* _Work to be completed_
Can you rewrite the rows from the line with "Viewport: 1280px width, 885px height." up to and including the line with "Action: 1180,772", replacing "registrations" with "sign-ups" and keeping everything else the same? Give only those lines.

* _Excerpted data_
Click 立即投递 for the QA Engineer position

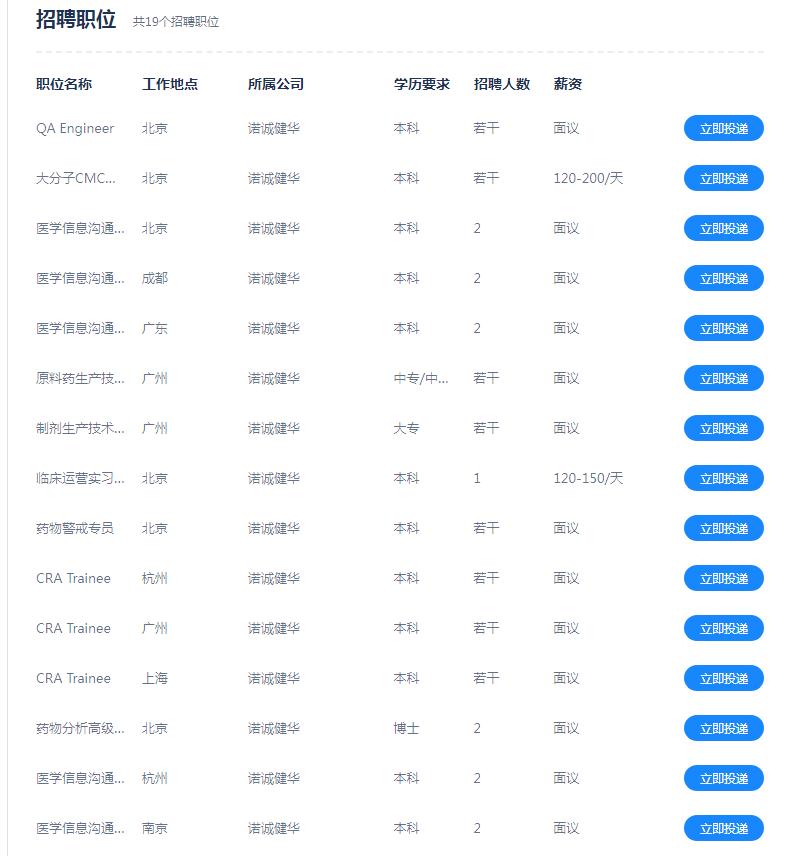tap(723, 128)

==

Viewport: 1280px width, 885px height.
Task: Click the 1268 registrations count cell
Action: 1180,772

==

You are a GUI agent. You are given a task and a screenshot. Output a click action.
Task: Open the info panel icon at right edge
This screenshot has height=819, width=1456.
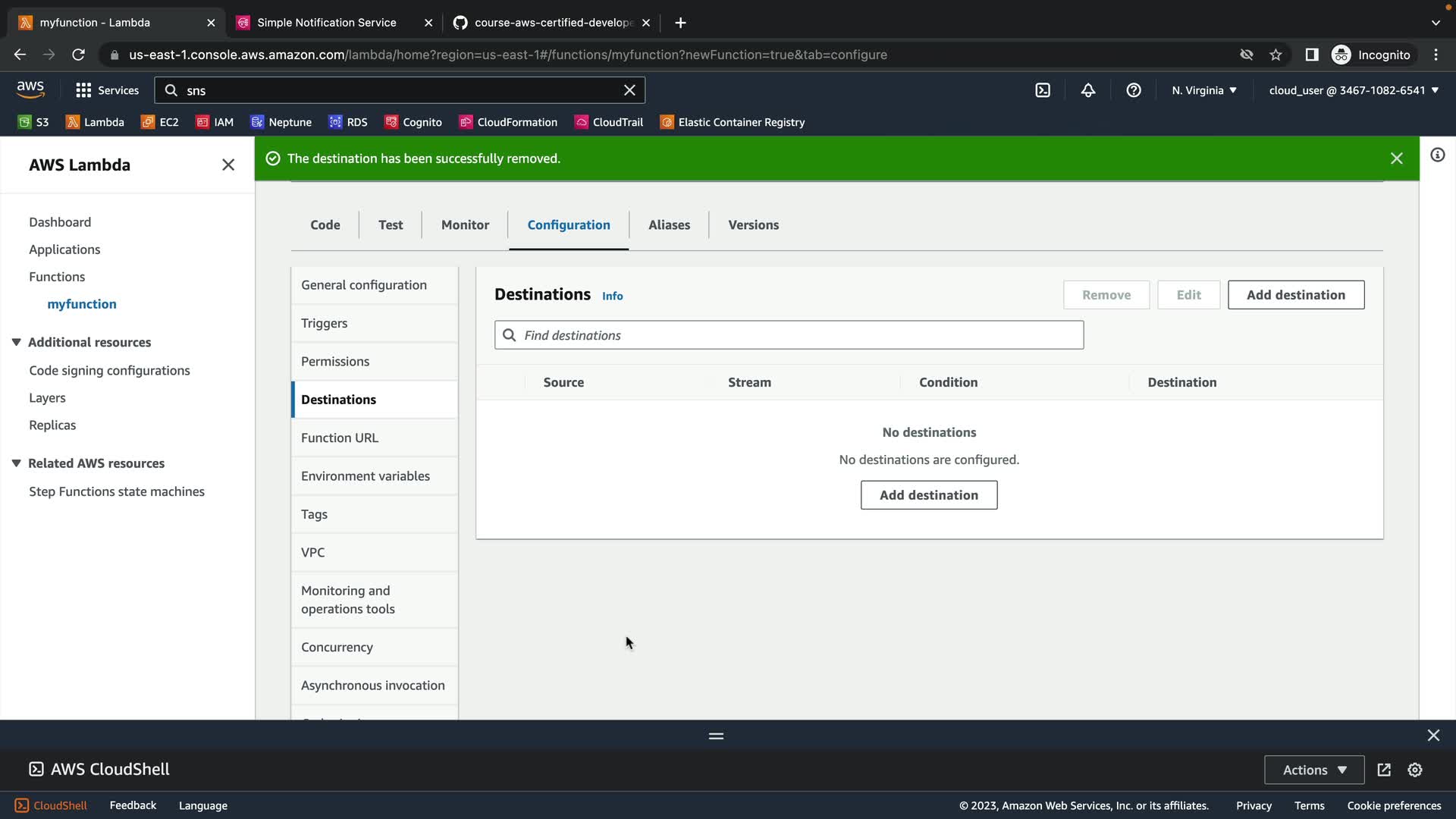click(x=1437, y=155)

* _Finished exercise_
Viewport: 1280px width, 885px height.
Task: Click the 1268 sign-ups count cell
Action: 1180,772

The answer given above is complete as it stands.